«Nous, on met beaucoup de l'avant l'éducation des jeunes face à l'autonomie alimentaire. C'est important de commencer tôt dans leur vie.» Cassandra Rouleau en plein coeur du Salon.

Madame la présidente

Cassandra Rouleau n'a que 23 ans, mais sa feuille de route témoigne déjà d'une belle ambition. À preuve, la jeune Granbyenne est présidente du Salon de la Semaine de l'agriculture, de l'alimentation et de la consommation (SAAC), qui bat son plein tout le week-end à Québec.
Cette responsabilité est en lien direct avec sa passion, qui est aussi son domaine académique: la science et la technologie des aliments, qu'elle étudie à l'Université Laval. «J'adore ce domaine. De plus en plus, en fait. Le samedi matin, je cours les marchés!»
Un intérêt pour l'agroalimentaire qu'elle tient de sa mère, qui travaille dans le milieu des arômes et qui l'a initiée très jeune à cet univers. Mais de là à devenir présidente du Salon de la SAAC, il y avait un pas considérable, qu'elle a franchi avec confiance.
«J'ai d'abord été bénévole, puis directrice de thématique. Pour le salon de cette année, j'avais envie d'essayer la présidence. Je savais que j'allais aimer ça», raconte celle qui a été élue parmi ses collègues étudiants.
Oui, c'est beaucoup de travail, admet Cassandra. «C'est bénévole et il ne faut pas compter nos heures. Mais j'adore être sur le terrain. Ça permet d'acquérir des connaissances autres qu'à l'école. C'est ma plus belle expérience à ce jour.»
Depuis 41 ans
Ce rendez-vous annuel, qui en est à sa 41e édition, accueille en trois jours plus de 20 000 visiteurs attirés par les tendances en agroalimentation et les activités qui s'y déroulent.

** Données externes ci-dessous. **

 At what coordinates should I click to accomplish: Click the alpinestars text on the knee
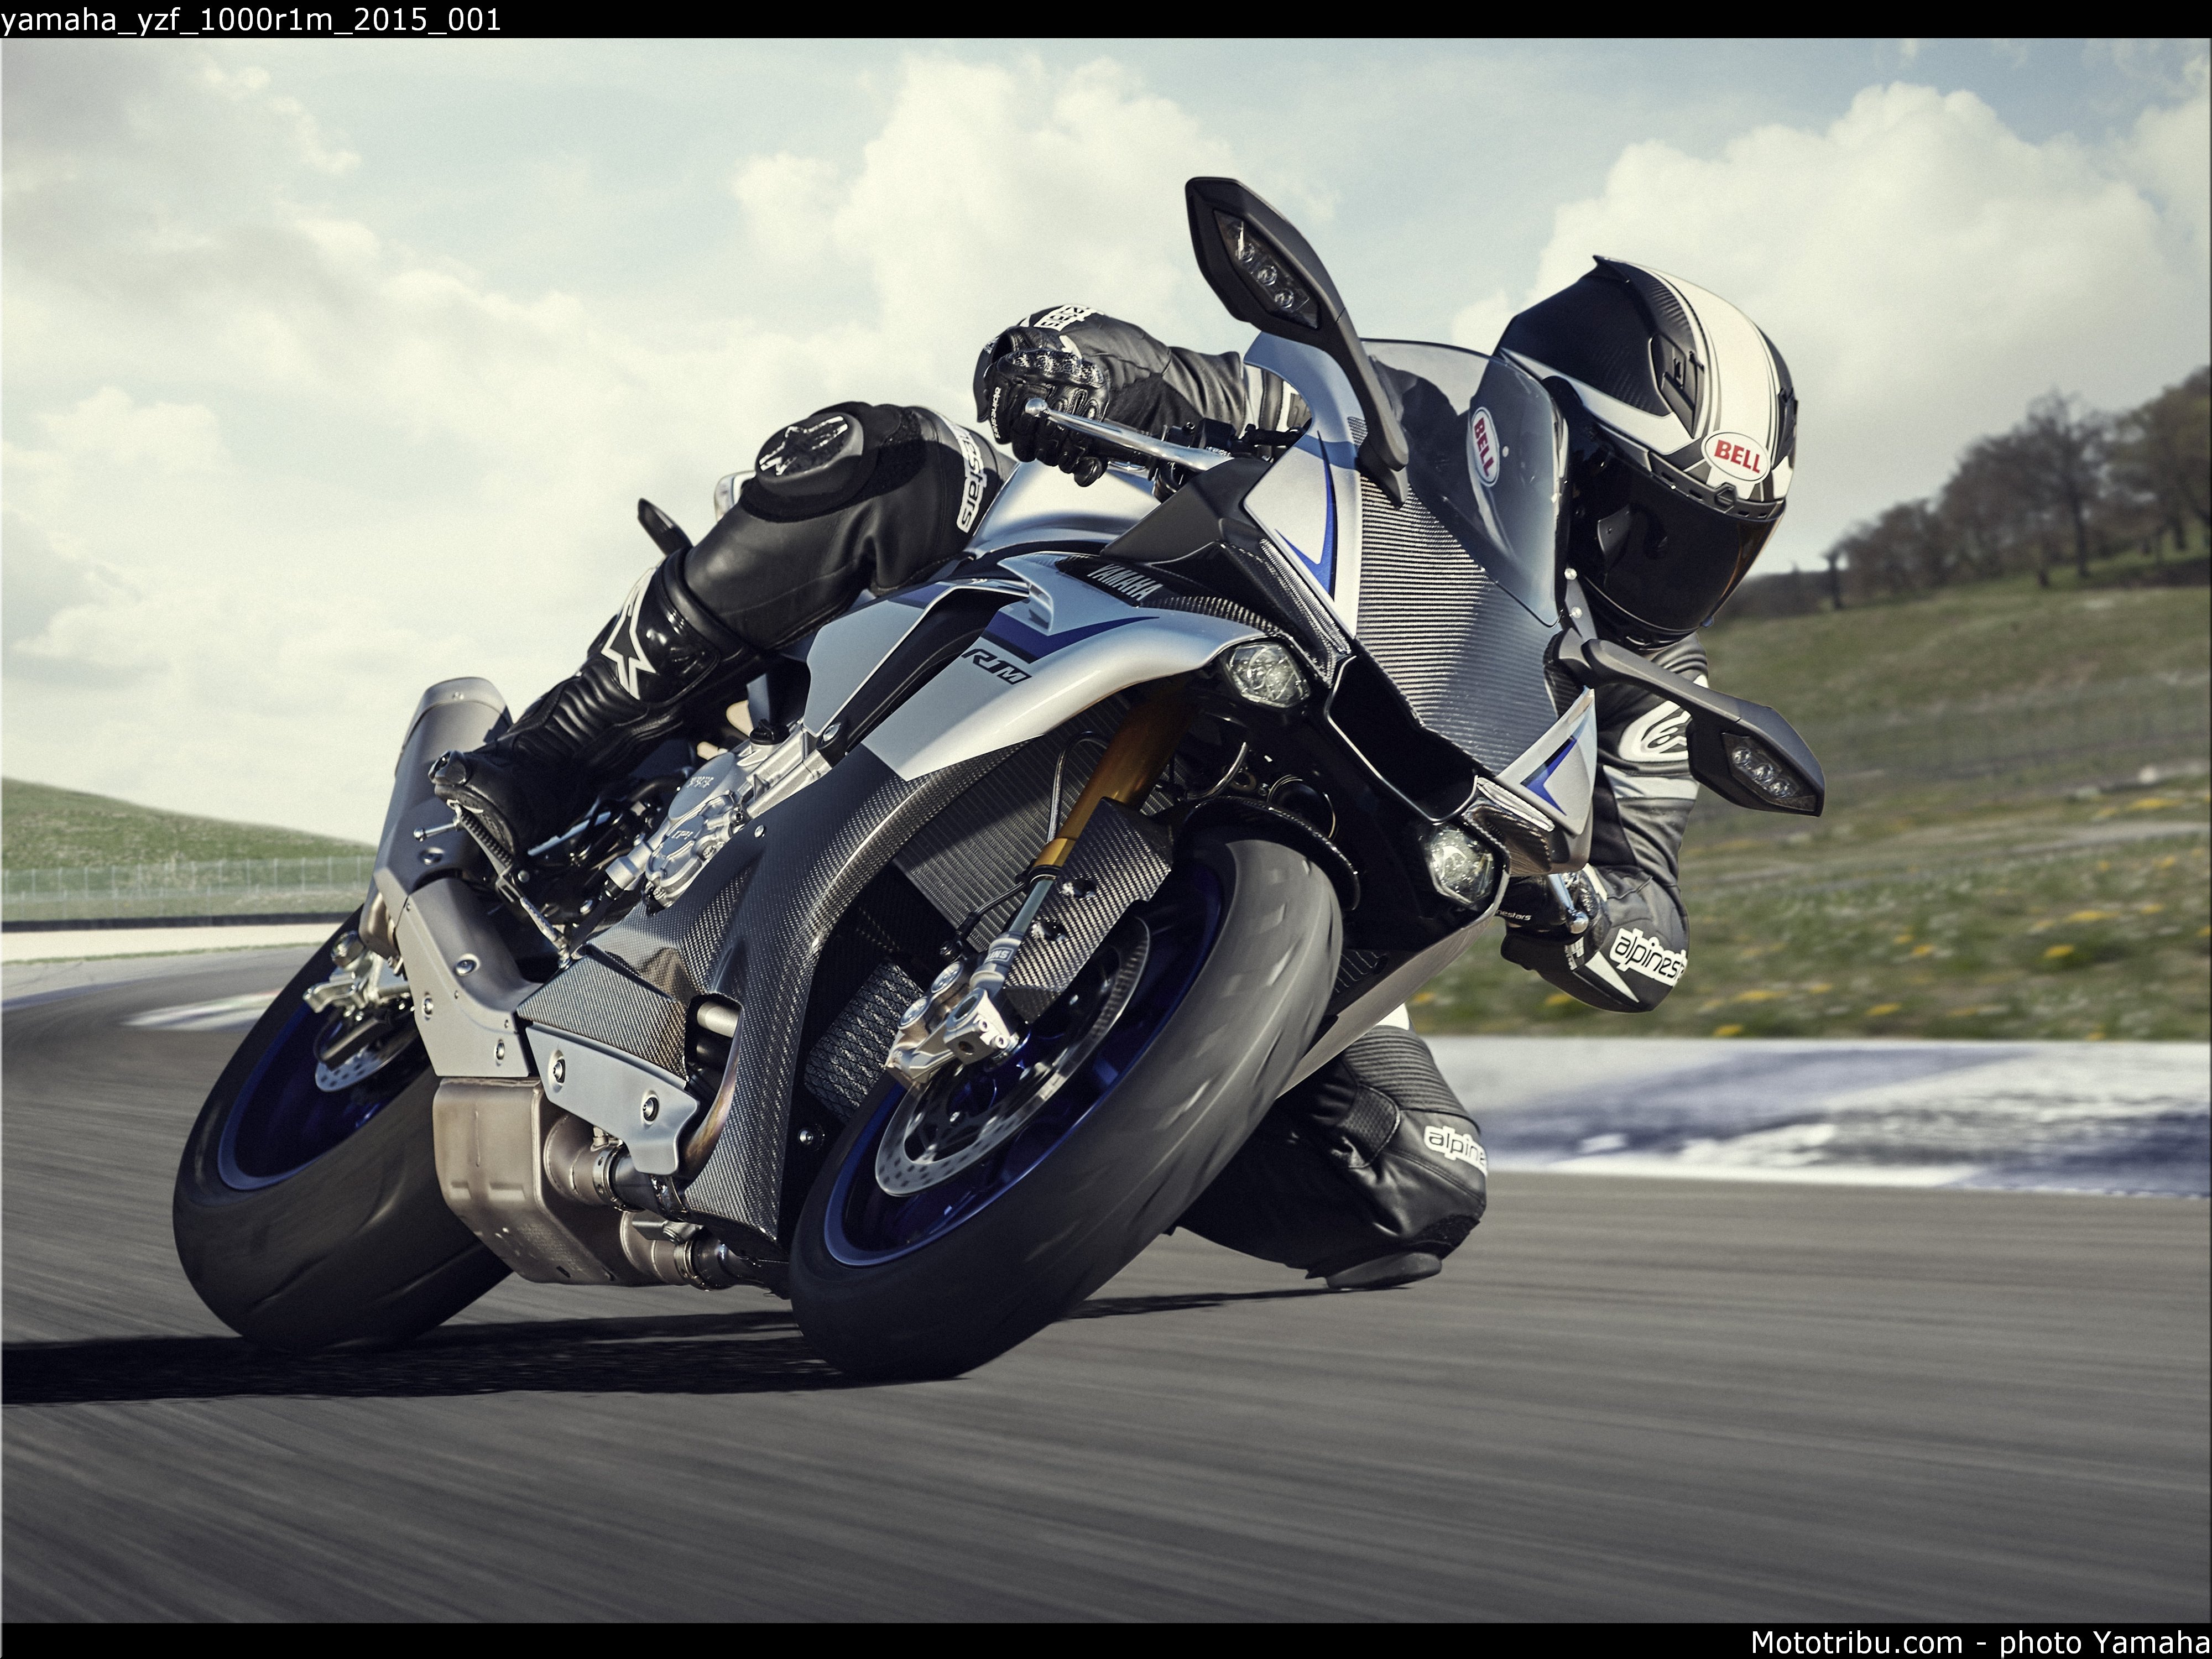coord(1454,1146)
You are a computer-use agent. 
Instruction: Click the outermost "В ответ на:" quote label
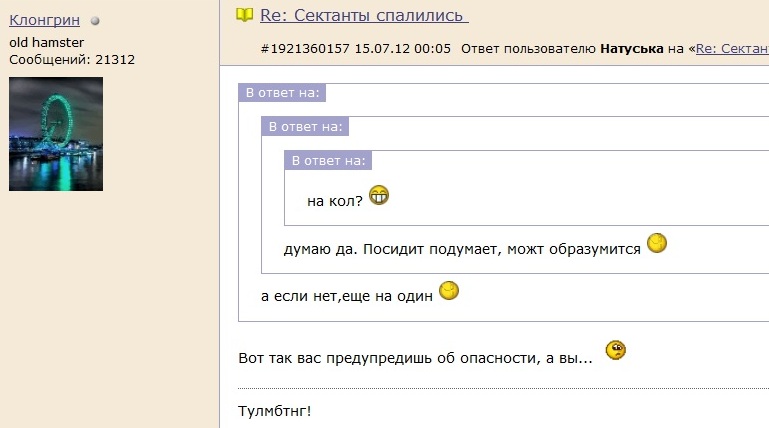283,93
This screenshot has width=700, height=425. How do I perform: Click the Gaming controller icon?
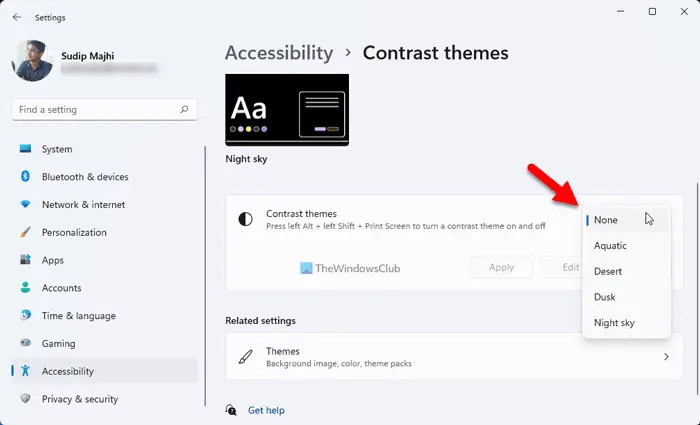pyautogui.click(x=26, y=343)
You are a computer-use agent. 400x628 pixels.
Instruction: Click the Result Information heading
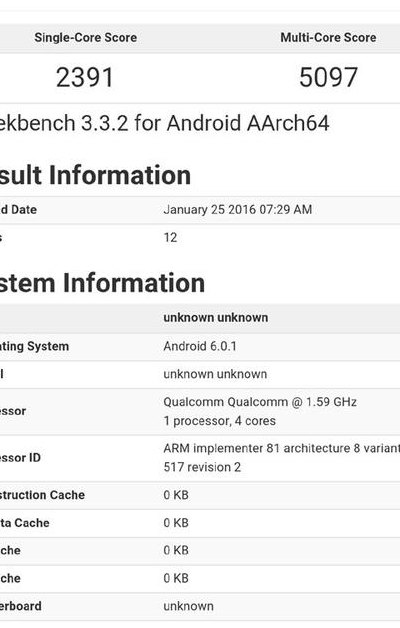pyautogui.click(x=95, y=175)
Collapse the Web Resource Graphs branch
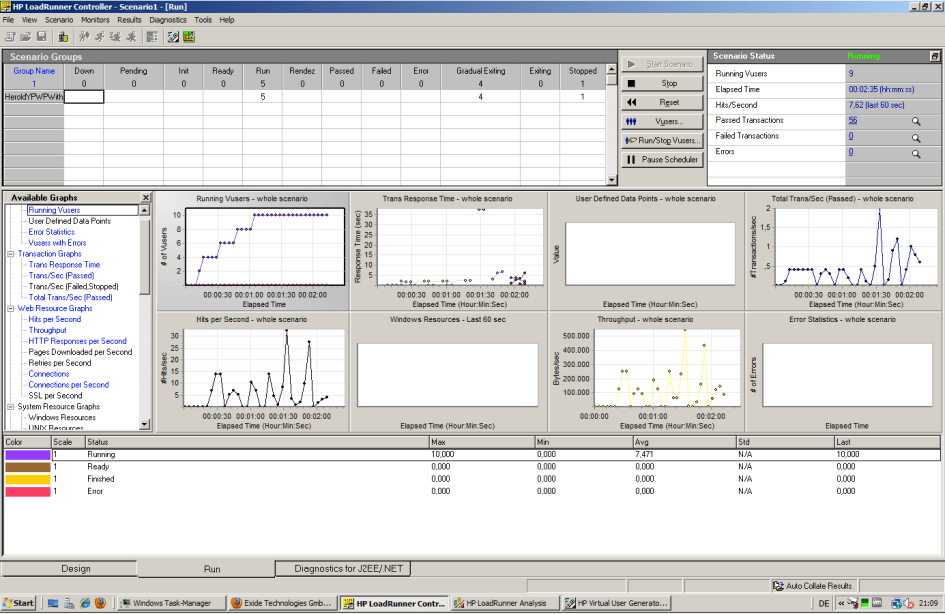945x614 pixels. 9,307
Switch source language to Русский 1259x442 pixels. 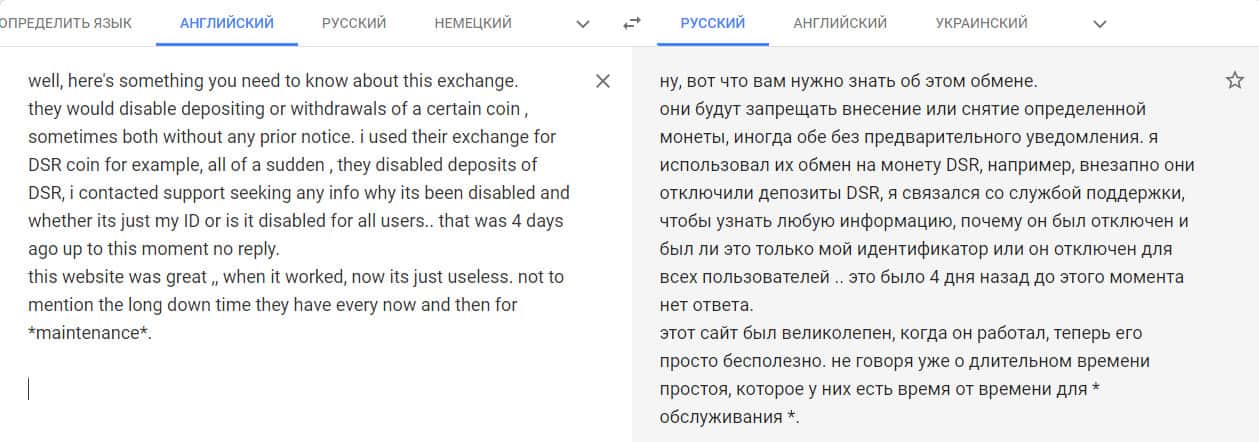(354, 23)
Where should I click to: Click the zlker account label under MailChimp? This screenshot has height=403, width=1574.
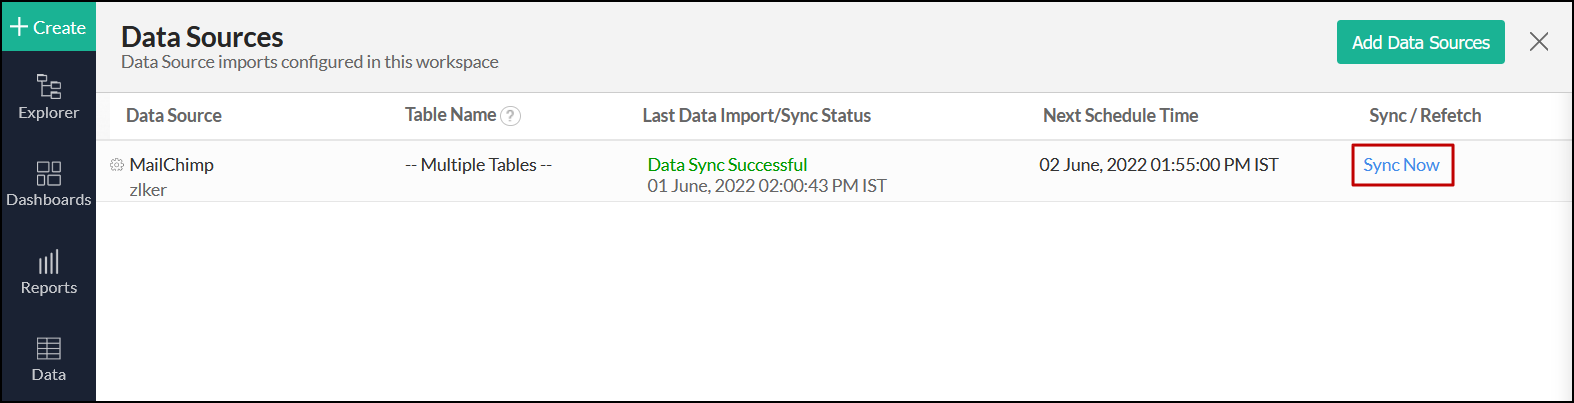click(148, 190)
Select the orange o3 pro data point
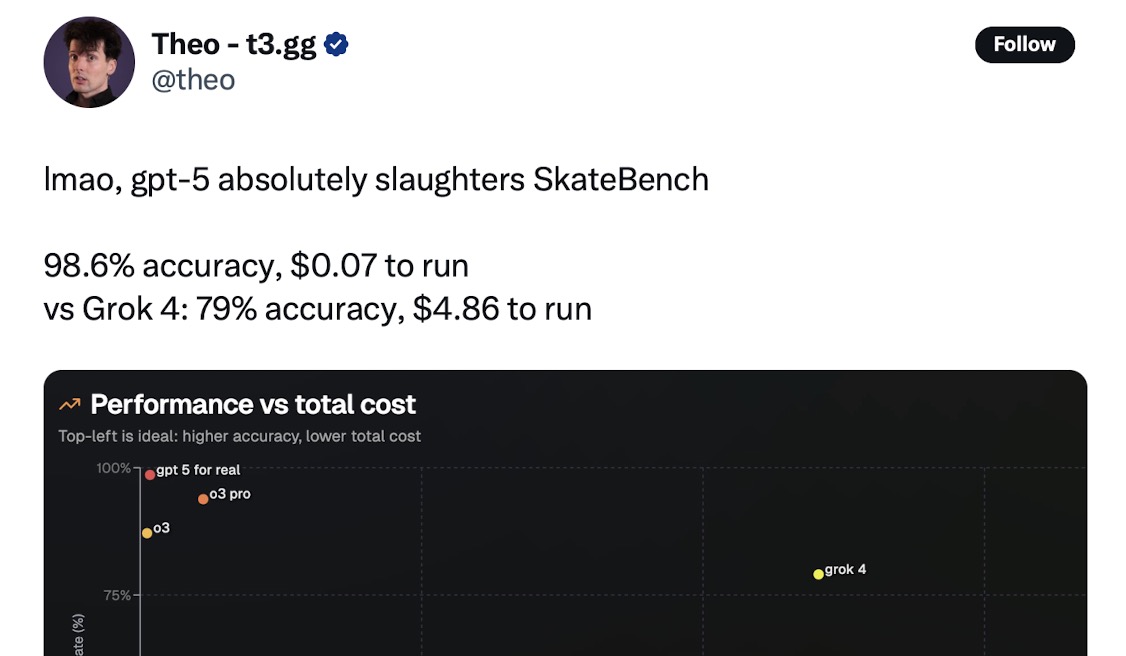The height and width of the screenshot is (656, 1126). pos(203,498)
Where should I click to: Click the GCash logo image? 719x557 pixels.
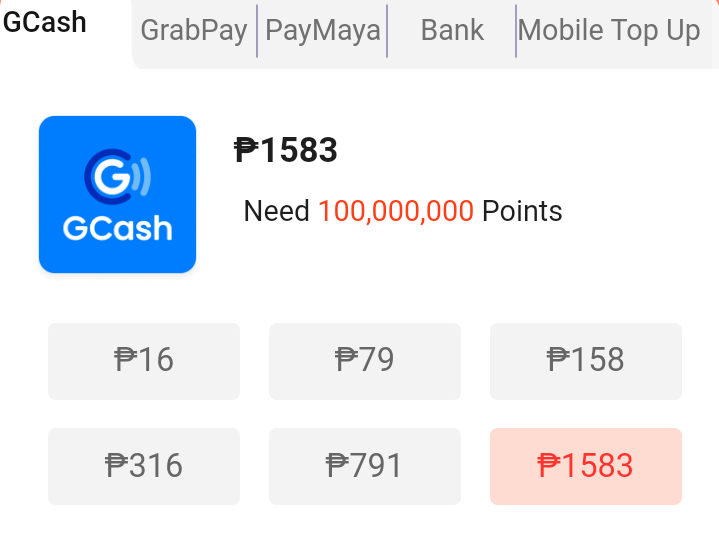tap(117, 194)
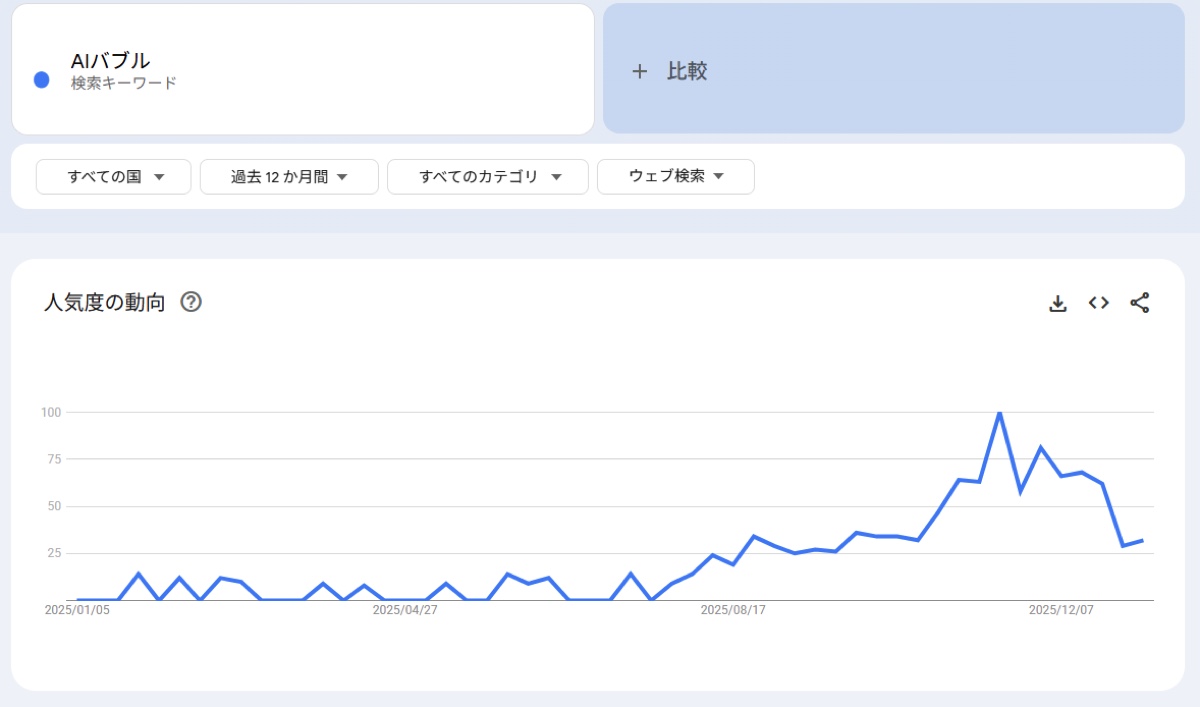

En fin de semaine, on y présente notamment une compétition «Iron Chef», de nombreuses dégustations de produits, une présentation d'Albert Mondor sur le jardinage et une conférence du nutritionniste urbain, Bernard Lavallée, au sujet de l'alimentation durable. On y trouve également un volet «exposition agricole» avec une cinquantaine d'espèces d'animaux représentées.
Le volet «nouveautés et tendances» est aussi bien présent au Salon, note Cassandra Rouleau. Des exemples: les techniques de développement durable et l'aquaponie. Pour votre information, il s'agit d'une méthode de culture où, dans la même eau, les excréments des poissons fournissent assez de nutriments pour faire pousser de la laitue...
Cet accès à autant d'informations et de spécialistes donne à Cassandra Rouleau une vision globale du monde agroalimentaire, en pleine mutation. «On mange trois fois par jour et on va toujours le faire. Mais on est arrivés à un moment où il faut réfléchir un peu plus sur la nourriture et les techniques d'agriculture. Il faut consommer intelligemment, en étant le mieux informés possible», avance la jeune femme.